Detect specific pattern regex python-CodePudding

I want to find all the occurrences of an specific term (and its variations) in a word document.

Extracted the text from the word document
Try to find pattern via regex

The pattern consists of words that start with DOC- and after the - there are 9 digits.

I have tried the following without success:

document variable is the extracted text with the following function:

import docx

def getText(filename):
    doc = docx.Document(filename)
    fullText = []
    for para in doc.paragraphs:
        fullText.append(para.text)
    return '\n'.join(fullText)

pattern = re.compile('^DOC.\d{9}$')
pattern.findall(document)

pattern.findall(document)

Can someone help me?

Thanks in advance

CodePudding user response：

You can use a combinbation of word and numeric right-hand boundaries.

Also, you say there must be a dash after DOC, but you use a . in the pattern.
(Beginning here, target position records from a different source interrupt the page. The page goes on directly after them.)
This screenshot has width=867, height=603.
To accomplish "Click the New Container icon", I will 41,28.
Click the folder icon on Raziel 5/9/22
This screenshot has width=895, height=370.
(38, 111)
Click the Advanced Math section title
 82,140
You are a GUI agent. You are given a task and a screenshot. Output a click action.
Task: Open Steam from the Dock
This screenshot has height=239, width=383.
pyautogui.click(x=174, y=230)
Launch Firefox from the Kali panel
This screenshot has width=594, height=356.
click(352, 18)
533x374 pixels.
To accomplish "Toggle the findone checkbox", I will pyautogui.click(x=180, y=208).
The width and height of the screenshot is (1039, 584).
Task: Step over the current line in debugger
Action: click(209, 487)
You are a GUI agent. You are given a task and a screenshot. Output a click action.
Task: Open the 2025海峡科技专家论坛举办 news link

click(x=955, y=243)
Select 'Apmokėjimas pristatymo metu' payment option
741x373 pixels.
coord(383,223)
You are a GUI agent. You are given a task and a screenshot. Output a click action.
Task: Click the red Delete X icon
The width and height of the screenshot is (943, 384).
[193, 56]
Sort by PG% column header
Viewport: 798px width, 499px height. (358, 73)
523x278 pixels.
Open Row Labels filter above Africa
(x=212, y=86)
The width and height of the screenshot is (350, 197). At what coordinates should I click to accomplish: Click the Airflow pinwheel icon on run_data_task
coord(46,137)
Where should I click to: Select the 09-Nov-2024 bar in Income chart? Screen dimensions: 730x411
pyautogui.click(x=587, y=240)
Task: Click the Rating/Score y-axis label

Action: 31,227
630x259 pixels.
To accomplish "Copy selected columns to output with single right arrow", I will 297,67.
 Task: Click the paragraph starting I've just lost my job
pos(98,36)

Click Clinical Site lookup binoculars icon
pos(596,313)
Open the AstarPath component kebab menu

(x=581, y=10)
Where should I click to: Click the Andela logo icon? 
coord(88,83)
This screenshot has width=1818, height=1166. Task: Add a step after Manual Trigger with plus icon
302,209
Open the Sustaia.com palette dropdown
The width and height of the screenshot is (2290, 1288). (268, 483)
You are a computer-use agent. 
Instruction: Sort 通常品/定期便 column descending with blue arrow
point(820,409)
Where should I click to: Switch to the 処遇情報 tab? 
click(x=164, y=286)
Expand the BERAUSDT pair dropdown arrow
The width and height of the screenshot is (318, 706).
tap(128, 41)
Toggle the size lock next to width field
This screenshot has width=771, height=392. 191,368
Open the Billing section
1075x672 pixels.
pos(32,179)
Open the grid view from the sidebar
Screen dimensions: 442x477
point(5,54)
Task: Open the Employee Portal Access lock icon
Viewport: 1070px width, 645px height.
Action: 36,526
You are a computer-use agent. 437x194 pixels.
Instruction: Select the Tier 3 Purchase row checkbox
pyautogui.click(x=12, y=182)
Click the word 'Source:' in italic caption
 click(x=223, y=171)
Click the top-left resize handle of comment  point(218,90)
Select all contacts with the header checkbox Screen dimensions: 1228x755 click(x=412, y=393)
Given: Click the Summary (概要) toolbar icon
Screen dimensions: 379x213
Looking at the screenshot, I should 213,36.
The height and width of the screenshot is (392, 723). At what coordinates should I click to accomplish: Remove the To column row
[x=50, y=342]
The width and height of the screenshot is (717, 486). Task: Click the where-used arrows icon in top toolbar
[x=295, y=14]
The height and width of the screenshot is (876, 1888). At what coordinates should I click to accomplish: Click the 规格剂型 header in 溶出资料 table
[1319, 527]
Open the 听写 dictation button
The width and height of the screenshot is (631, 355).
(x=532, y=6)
I believe you wanted to also match any en- or em-dash, so I'd suggest to use a more precise pattern, like [-–—]. Note there are other ways to match any Unicode dash char, see Searching for all Unicode variation of hyphens in Python.

import docx

def getText(filename):
    doc = docx.Document(filename)
    fullText = []
    for para in doc.paragraphs:
        fullText.append(para.text)
    return '\n'.join(fullText)

print( re.findall(r'\bDOC[-–—]\d{9}(?!\d)', getText(filename)) )

Details:

\b - a word boundary
DOC - DOC substring
[-–—] - a dash symbol (hyphen, en- or em-dash)
\d{9} - nine digits
(?!\d) - immediately to the right of the current location, there must be no digit.